**Petunjuk**
1. Menurut teks tentang Nokia, berapa nilai penjualan divisi ponsel Nokia kepada Microsoft?
2. Tuliskan kembali dengan tepat bagian teks tentang Nokia yang dibuka dengan kata-kata yang memuat "Nokia tidak sendirian." dan ditutup dengan "yang memadai.".
3. Lanjutkan teks tentang Nokia mulai dari kalimat terakhirnya.

**Teks**
══════════

"Setelah
melalui evaluasi menyeluruh tentang bagaimana memaksimalkan nilai kepada pemegang
saham, termasuk pertimbangan terhadap berbagai alternatif, kami percaya
transaksi ini adalah jalan terbaik ke depan untuk Nokia dan pemegang saham," demikian terjemahan
pernyataan Risto Siilasmaa, CEO interim Nokia sebagaimana dikutip Cellular-news.com
(3/9/13).
Pernyataan di atas menjadi klimak
atas transaksi penjualan divisi ponsel Nokia senilai EUR5.44 billion kepada
Microsoft. Meskipun sudah diperkirakan banyak analis, tetap saja kabar tersebut
mencengangkan dunia, lebih-lebih lagi bagi rakyat Finlandia. Wajar jika mereka
lebih emosional menyikapi transaksi bisnis tersebut.
Gelar raja ponsel memang layak disandang
Nokia. Mendominasi pasar ponsel global selama 14 tahun. Menguasai sekitar 40%
pangsa pasar sampai tahun 2007. Mengantongi rekor sepanjang masa dengan angka penjualan
Nokia-1100 yang menembus 250 juta unit.
Namun semuanya telah menjadi
sejarah. Faktanya, inovasi Nokia mulai tumpul sejak kemunculan iPhone tahun 2007.
Jaringan distribusi Nokia mulai goyah sejak agresi Samsung Galaxy tahun 2009. Gelar
raja ponsel Nokia diambil Samsung tahun 2012. Dan akhirnya, Nokia jatuh ke
tangan Microsoft pada September 2013.
Nokia tidak sendirian. Nama-nama
besar seperti Motorolla, Erricson dan Palm sudah tidak lagi ramai di pasar
ponsel. Bahkan, saat ini publik sedang cemas menunggu nasib Blackberry, yang telah
membentuk komite khusus untuk menentukan masa depan perusahaan. Tidak hanya
produsen gadget, raja internet seperti Yahoo dan Microsoft pun sebetulnya
sedang menghadapi masalah sulit, karena produknya belum mendapat respon pasar
yang memadai.

══════════

[Entri tentang letak item]
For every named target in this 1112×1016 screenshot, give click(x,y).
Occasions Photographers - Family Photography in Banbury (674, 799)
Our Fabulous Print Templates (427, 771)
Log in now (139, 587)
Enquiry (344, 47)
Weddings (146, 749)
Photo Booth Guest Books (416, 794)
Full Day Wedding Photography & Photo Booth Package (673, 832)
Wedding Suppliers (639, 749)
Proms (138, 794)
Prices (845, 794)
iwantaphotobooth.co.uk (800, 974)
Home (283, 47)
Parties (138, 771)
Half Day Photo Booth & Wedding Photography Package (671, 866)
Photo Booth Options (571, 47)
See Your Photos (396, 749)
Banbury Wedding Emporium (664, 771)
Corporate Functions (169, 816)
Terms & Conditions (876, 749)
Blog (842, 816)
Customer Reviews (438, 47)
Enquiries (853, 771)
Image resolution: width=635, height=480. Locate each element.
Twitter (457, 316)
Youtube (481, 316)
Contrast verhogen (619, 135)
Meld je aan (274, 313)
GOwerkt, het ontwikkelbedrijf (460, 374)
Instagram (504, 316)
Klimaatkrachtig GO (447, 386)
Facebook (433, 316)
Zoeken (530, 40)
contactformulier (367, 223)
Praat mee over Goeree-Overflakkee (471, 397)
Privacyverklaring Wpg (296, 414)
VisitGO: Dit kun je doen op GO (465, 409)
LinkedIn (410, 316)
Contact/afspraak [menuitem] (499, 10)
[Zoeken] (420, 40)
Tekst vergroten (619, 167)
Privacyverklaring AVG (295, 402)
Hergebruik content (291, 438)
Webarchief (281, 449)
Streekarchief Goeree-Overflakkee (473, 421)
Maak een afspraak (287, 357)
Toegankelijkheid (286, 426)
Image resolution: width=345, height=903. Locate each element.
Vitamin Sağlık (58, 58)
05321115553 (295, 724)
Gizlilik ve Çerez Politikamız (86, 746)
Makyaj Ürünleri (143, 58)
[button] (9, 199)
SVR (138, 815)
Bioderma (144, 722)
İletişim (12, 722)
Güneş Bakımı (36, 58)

══════════

**Jawaban Tugas**
1. EUR5.44 billion.

2.
Nokia tidak sendirian. Nama-nama
besar seperti Motorolla, Erricson dan Palm sudah tidak lagi ramai di pasar
ponsel. Bahkan, saat ini publik sedang cemas menunggu nasib Blackberry, yang telah
membentuk komite khusus untuk menentukan masa depan perusahaan. Tidak hanya
produsen gadget, raja internet seperti Yahoo dan Microsoft pun sebetulnya
sedang menghadapi masalah sulit, karena produknya belum mendapat respon pasar
yang memadai.

3.
Apa yang menarik dari drama Nokia
? Kisah Nokia menunjukkan fenomena yang perlu dicermati, tidak hanya untuk
urusan gadget, namun untuk keseluruhan industri telko.
Tiga Fenomena
Pertama, pasar yang besar dan bertumbuh.
Pengguna ponsel global telah menembus angka 6,4 miliar dan diperkirakan oleh Strategy Analytics akan tumbuh sekitar 4
% per tahun. Sedangkan pengguna internet, sebagaimana diungkap oleh ajang D11 Conference telah mencapai 2,4 miliar
dengan pertumbuhan 8 % per tahun. Dalam pasar yang sangat besar dan bertumbuh,
wajar jika banyak pihak tertarik untuk ikut bermain.
Kedua, siklus teknologi pendek.
Teknologi ponsel pertama kali dikenalkan tahun 1973. Berselang lima tahun
muncul teknologi AMPS dengan sebutan 1G. Tahun 1991, jaringan GSM pertama di
dunia diluncurkan di Finlandia, yang selajutnya disebut 2G. Sedangkan internet
ponsel diperkenalkan tahun 1999 oleh NTT DoCoMo. Dua tahun berikutnya NTT
DoCoMo meluncurkan jaringan 3G. Teknologi paling gres, 4G diluncurkan tahun
2009 dengan dengan standar WiMAX dan LTE.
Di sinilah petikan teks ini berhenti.